(What to produce) Copy out the following data line for line, with every character unchanged.

(Excerpted data)
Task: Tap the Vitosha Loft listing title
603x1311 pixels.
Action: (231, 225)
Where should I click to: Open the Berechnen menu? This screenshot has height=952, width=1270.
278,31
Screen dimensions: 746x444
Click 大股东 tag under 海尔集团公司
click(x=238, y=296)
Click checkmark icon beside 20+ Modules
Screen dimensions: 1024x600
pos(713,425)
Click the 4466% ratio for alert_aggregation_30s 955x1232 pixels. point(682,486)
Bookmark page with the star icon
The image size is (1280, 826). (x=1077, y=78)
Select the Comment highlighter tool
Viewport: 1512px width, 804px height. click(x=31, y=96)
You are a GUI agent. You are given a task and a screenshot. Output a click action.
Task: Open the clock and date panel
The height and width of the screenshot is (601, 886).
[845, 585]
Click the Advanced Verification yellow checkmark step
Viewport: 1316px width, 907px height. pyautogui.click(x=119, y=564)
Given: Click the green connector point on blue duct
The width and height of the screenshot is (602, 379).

(Written reply)
Task: Tap the Vitosha Loft listing title
603x1311 pixels.
Action: (231, 225)
Where should I click to: Open the Berechnen menu? This screenshot has height=952, width=1270.
278,31
Screen dimensions: 746x444
Click 大股东 tag under 海尔集团公司
click(x=238, y=296)
Click checkmark icon beside 20+ Modules
Screen dimensions: 1024x600
pos(713,425)
Click the 4466% ratio for alert_aggregation_30s 955x1232 pixels. point(682,486)
Bookmark page with the star icon
The image size is (1280, 826). (x=1077, y=78)
Select the Comment highlighter tool
Viewport: 1512px width, 804px height. click(x=31, y=96)
You are a GUI agent. You are given a task and a screenshot. Output a click action.
Task: Open the clock and date panel
The height and width of the screenshot is (601, 886).
[845, 585]
Click the Advanced Verification yellow checkmark step
Viewport: 1316px width, 907px height. pyautogui.click(x=119, y=564)
Given: Click the green connector point on blue duct
The width and height of the screenshot is (602, 379).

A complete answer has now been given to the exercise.